Exercise. Every line that contains "checkbox" must be located and copied from the data.
★ ★ ★ ★ ★ ★ ★
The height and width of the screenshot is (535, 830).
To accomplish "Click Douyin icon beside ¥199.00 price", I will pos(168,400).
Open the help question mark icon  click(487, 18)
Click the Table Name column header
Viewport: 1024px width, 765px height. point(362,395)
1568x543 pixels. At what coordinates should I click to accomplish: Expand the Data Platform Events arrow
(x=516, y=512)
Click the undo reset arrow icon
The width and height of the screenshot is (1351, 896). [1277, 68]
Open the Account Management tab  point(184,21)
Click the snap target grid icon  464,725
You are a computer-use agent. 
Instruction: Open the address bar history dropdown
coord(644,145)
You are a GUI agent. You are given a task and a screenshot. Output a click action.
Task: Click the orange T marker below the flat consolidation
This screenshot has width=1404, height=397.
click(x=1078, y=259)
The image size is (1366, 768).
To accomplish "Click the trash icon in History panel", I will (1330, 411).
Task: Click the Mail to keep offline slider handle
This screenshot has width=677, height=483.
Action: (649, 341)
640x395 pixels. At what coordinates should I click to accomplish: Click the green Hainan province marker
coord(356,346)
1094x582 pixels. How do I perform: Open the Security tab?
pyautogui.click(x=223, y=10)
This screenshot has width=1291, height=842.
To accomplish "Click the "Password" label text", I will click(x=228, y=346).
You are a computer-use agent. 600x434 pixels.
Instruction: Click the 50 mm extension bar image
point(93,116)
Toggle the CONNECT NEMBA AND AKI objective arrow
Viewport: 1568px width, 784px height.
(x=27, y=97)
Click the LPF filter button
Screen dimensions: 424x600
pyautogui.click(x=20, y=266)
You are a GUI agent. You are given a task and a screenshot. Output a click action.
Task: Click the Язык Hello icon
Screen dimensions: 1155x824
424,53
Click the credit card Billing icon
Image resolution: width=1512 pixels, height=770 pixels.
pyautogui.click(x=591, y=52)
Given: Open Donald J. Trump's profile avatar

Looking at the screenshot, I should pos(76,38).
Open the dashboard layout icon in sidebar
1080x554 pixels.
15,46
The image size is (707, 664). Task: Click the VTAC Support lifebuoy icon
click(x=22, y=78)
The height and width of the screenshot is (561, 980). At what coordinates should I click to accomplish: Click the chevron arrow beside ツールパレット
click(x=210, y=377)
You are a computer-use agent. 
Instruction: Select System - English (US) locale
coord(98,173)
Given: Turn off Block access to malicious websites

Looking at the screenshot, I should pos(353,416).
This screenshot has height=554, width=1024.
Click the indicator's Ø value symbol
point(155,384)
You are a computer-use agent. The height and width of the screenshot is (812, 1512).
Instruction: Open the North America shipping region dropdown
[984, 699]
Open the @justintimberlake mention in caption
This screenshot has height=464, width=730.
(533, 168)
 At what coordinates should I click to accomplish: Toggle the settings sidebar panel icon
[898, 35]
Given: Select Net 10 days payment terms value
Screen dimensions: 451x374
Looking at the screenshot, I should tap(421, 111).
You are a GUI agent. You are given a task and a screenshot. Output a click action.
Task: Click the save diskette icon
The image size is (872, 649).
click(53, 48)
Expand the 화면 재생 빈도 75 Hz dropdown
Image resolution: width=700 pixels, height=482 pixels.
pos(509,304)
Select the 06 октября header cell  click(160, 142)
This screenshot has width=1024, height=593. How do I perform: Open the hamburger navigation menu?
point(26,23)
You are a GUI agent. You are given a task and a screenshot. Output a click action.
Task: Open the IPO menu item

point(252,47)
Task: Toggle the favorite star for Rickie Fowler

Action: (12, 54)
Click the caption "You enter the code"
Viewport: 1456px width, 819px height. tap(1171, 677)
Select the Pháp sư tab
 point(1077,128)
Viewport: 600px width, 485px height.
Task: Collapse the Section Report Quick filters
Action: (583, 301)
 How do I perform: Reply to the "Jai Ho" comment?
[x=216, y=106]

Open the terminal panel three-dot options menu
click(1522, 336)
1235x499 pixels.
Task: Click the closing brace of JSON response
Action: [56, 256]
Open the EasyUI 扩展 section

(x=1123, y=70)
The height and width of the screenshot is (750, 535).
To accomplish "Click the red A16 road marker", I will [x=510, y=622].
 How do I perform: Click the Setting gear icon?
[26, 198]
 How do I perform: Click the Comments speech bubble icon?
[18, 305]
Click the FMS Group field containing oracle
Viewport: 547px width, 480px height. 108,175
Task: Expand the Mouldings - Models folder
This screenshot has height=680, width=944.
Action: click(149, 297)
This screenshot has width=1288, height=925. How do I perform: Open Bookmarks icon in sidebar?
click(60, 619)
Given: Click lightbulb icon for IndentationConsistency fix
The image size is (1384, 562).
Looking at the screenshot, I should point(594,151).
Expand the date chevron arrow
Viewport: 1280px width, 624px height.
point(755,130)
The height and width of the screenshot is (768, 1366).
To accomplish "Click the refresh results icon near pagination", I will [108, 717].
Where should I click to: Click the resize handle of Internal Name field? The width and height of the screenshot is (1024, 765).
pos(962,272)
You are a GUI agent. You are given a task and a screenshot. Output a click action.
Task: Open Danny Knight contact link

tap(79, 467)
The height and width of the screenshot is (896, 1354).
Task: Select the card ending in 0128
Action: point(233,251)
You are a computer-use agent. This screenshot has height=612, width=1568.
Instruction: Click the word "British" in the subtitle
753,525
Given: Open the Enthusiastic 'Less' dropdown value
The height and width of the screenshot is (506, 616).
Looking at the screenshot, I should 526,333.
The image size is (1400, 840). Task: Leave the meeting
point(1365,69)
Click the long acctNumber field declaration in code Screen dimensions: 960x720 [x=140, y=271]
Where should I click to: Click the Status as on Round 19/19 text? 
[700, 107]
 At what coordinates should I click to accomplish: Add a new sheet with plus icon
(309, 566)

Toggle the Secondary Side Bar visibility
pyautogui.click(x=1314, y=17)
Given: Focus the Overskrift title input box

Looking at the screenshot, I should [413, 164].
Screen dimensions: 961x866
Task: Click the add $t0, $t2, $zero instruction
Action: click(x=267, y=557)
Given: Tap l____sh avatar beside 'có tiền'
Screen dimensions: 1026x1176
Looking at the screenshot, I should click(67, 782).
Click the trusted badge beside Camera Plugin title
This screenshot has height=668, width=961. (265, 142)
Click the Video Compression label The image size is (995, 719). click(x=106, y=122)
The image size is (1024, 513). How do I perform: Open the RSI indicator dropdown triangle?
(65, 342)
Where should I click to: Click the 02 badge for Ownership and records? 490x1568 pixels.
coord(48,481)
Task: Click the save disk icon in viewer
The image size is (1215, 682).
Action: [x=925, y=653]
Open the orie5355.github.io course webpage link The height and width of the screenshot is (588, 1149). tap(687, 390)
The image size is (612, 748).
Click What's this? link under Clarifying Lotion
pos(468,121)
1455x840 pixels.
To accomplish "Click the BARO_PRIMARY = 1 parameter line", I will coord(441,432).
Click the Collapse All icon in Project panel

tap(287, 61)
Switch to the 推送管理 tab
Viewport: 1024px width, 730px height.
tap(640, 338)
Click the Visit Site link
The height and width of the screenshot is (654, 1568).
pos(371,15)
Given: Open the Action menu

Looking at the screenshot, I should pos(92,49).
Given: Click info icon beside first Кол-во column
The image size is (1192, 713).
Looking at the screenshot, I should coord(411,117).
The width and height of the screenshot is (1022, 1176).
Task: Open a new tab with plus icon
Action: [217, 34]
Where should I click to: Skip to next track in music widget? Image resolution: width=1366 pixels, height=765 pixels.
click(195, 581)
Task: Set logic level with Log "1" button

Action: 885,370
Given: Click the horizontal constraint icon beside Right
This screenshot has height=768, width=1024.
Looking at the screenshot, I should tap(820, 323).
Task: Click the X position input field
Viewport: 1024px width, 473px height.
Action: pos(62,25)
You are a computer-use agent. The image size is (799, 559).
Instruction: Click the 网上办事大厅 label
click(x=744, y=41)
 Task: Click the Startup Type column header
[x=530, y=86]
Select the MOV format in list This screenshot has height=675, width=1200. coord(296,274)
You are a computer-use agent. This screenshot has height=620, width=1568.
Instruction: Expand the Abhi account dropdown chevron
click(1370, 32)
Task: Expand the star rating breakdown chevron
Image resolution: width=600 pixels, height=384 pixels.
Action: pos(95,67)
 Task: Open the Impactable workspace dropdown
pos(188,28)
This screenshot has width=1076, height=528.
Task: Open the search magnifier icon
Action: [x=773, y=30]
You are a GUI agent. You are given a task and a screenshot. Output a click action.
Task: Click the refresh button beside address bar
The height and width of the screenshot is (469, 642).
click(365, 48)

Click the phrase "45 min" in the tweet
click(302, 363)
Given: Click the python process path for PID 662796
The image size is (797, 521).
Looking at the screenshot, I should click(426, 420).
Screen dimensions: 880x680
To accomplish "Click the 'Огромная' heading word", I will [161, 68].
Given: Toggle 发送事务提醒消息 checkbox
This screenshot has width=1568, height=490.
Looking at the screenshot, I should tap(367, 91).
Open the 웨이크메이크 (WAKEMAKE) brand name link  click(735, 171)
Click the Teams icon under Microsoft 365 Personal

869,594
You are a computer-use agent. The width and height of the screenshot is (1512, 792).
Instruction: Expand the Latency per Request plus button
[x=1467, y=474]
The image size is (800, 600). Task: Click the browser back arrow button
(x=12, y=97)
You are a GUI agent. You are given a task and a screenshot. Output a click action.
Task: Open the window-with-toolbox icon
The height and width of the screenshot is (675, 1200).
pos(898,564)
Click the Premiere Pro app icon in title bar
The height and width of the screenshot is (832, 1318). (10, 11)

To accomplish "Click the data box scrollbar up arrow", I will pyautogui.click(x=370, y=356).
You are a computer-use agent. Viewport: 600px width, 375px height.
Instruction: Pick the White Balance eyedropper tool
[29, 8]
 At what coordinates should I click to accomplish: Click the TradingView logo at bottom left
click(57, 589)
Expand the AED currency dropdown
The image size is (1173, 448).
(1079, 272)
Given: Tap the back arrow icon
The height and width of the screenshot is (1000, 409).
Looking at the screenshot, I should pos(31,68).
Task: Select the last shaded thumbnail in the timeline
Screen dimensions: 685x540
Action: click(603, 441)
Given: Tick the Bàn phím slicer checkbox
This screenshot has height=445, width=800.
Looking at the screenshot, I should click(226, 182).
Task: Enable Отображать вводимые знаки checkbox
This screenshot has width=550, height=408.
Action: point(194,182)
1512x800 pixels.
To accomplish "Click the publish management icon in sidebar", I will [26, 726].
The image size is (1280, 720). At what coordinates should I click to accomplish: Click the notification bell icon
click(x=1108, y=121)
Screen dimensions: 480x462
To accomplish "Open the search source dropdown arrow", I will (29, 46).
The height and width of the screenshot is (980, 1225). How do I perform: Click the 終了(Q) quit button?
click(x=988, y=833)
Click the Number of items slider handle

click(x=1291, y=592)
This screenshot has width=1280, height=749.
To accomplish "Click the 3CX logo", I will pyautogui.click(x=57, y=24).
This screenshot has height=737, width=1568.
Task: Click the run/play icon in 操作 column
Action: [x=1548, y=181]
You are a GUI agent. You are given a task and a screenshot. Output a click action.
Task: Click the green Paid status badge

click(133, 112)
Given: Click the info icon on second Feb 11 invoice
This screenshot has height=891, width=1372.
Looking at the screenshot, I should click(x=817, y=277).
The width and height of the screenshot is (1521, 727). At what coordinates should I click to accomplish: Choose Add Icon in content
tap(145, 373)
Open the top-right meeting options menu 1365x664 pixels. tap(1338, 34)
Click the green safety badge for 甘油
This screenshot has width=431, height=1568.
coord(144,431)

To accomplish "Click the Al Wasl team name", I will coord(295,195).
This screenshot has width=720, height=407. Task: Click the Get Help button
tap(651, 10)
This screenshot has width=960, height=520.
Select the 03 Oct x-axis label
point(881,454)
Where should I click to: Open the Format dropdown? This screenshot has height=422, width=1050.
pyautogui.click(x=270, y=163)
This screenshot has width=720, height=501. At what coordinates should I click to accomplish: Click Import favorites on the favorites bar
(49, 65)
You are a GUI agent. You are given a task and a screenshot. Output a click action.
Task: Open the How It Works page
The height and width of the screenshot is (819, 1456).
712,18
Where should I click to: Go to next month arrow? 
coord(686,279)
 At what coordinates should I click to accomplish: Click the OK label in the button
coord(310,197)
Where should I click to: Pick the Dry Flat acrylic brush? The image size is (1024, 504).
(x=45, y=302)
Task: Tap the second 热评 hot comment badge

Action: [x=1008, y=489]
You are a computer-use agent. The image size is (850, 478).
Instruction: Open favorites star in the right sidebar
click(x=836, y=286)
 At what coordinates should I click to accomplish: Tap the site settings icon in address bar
★ ★ ★ ★ ★ ★ ★
Result below.
Given: Toggle 发送事务提醒消息 checkbox
Given: Tick the Bàn phím slicer checkbox
Task: Enable Отображать вводимые знаки checkbox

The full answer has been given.